One of my pet peeves is people who do not listen. Sadly, I am finding that this is true of most people. And I just don’t understand it. If you ask someone a question, don’t you want to hear the answer? If you ask someone what you can do to help them and they tell you, why don’t you listen and actually do the thing you have agreed to do?

In my job as Executive Director of a non-profit, I deal with many people on any given day. Some are our customers and some are the volunteers who help keep our organization running.  What frustrates, and at times infuriates me, are those people who do not listen. Time and time again folks ask me a question or sit in a meeting where a topic is discussed ad naseum only to leave the meeting and behave as if it never happened or as if they never heard a word that was said. I find myself repeating myself and the very simple instructions I give people over and over again. And then folks wonder why I am crabbing, upset or just downright bitchy.

I know I am not alone in my feelings nor am I the only person who isn’t heard. And by the way, being heard isn’t the same thing as being listened to. Tune into any one of the numerous psuedo news shows where talking heads are the norm and you will hear those talking heads spewing rhetoric that has nothing, or at least very little, to do with the questions posed to them. And when have you seen a politician actually answer a question that is posed to him?

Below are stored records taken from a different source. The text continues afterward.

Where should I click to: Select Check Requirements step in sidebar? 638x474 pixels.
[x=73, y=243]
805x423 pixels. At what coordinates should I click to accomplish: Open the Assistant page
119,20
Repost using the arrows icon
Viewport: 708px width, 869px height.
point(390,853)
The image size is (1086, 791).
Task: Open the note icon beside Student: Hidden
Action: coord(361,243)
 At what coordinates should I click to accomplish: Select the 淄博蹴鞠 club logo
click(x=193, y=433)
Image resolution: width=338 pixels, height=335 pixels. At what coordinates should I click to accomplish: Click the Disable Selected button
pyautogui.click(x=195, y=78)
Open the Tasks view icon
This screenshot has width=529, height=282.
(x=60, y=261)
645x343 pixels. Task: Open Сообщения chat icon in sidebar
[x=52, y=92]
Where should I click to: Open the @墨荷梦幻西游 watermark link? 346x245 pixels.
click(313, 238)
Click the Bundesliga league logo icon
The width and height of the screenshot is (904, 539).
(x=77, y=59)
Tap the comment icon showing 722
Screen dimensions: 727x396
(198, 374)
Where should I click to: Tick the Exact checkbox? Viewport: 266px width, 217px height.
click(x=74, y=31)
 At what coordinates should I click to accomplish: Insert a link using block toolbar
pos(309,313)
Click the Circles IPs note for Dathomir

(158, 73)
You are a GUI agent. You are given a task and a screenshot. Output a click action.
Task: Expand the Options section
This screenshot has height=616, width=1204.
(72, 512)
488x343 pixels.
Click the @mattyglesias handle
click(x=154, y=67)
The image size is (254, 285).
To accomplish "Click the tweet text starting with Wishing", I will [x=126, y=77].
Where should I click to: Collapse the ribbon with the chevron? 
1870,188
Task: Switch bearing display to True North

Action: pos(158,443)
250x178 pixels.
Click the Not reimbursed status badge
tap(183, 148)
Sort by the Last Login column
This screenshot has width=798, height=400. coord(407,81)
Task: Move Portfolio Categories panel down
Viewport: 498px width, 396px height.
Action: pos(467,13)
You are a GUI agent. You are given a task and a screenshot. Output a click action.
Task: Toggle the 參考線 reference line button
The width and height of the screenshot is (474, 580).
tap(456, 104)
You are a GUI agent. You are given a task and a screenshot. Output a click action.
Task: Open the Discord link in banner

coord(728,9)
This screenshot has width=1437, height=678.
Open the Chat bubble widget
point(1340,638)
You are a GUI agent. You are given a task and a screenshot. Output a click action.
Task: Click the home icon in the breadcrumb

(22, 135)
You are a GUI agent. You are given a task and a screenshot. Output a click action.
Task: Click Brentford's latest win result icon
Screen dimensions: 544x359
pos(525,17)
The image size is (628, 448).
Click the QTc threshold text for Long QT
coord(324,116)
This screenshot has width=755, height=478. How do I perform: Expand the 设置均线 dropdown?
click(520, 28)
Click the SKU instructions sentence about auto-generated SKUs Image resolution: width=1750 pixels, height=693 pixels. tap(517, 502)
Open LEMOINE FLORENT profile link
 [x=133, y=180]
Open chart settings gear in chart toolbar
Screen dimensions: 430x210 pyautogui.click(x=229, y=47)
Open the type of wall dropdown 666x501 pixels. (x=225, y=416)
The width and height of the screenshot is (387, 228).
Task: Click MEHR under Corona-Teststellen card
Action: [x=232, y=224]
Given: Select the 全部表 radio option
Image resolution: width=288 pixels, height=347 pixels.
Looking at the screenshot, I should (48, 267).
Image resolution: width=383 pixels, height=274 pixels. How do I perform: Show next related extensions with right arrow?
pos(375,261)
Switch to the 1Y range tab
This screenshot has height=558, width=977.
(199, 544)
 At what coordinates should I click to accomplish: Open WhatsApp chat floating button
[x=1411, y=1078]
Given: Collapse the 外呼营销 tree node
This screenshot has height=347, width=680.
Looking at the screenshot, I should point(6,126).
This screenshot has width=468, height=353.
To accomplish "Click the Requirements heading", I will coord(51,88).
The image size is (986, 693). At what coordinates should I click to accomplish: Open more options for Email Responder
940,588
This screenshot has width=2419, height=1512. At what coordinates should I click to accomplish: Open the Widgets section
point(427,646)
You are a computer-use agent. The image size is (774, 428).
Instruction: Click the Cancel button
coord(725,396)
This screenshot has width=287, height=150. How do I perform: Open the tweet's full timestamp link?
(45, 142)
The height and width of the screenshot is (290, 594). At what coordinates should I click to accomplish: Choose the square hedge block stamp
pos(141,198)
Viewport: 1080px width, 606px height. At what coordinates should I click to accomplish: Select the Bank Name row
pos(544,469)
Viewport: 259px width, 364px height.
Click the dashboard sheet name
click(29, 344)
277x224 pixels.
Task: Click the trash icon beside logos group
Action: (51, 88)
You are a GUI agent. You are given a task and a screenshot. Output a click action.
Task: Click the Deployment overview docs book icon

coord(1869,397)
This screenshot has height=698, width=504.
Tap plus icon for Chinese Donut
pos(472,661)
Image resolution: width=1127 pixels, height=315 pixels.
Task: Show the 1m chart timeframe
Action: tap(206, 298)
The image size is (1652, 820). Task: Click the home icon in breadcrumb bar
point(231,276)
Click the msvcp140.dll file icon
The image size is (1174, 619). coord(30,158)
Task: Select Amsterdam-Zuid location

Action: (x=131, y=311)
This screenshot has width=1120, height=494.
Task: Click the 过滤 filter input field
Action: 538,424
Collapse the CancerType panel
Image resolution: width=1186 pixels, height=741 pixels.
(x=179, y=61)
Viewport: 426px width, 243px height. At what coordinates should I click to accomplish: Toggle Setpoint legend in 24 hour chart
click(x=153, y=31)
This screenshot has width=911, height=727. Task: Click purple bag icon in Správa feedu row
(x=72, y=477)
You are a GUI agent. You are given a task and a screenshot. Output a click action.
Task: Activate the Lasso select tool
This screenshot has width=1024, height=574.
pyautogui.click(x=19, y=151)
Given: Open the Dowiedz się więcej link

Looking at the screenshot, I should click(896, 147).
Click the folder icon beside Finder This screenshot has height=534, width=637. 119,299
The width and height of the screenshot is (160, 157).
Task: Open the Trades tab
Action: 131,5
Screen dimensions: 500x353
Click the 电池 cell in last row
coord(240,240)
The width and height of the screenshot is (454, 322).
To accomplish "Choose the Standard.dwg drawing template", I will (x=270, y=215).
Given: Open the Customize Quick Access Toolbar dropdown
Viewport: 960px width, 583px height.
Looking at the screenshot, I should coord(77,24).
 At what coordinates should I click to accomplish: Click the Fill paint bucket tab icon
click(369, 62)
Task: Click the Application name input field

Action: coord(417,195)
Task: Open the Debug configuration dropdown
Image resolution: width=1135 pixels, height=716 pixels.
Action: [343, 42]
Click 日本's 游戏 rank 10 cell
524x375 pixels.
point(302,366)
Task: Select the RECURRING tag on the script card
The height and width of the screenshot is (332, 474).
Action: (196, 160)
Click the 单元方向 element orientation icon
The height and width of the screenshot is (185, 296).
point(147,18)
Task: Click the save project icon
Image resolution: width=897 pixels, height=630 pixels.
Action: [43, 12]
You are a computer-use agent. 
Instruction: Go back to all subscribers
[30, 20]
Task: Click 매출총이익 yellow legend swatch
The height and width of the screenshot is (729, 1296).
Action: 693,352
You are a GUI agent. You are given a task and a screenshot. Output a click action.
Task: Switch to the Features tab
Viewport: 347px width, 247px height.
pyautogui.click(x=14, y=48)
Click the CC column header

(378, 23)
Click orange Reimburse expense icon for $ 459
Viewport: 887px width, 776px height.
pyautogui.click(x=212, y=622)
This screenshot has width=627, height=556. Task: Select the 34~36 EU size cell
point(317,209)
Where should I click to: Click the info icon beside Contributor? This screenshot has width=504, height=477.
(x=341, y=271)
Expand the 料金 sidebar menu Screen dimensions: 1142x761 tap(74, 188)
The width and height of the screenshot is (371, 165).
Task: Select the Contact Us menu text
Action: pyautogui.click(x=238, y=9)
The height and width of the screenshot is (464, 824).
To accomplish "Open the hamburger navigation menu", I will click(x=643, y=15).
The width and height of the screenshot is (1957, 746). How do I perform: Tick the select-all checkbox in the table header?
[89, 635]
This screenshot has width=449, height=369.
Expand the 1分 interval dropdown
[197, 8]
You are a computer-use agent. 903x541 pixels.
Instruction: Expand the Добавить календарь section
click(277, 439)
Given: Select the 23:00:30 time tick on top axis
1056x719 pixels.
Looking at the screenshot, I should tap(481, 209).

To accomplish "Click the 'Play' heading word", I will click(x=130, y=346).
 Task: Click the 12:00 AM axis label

Children don’t listen to their parents. Spouses don’t listen to each other. Doctors don’t listen to their patients and we all know damn well that insurance companies don’t listen to anyone. And our own government is the worst of all. Once a person gets elected to office, be it local or national, the ability to listen is simply lost. And so our country is leaderless and lacks direction. But who notices? We are all too busy watching our televisions, listening to our ipods or playing with our computers and video games. Attention America – We have an epidemic in this country! It is self-absorption, narcissism, egocentrism and plain old selfishness. People are so engrossed in themselves that they don’t take the time to listen or connect to anyone. I for one am tired of it and am looking for a way to change. Any suggestions?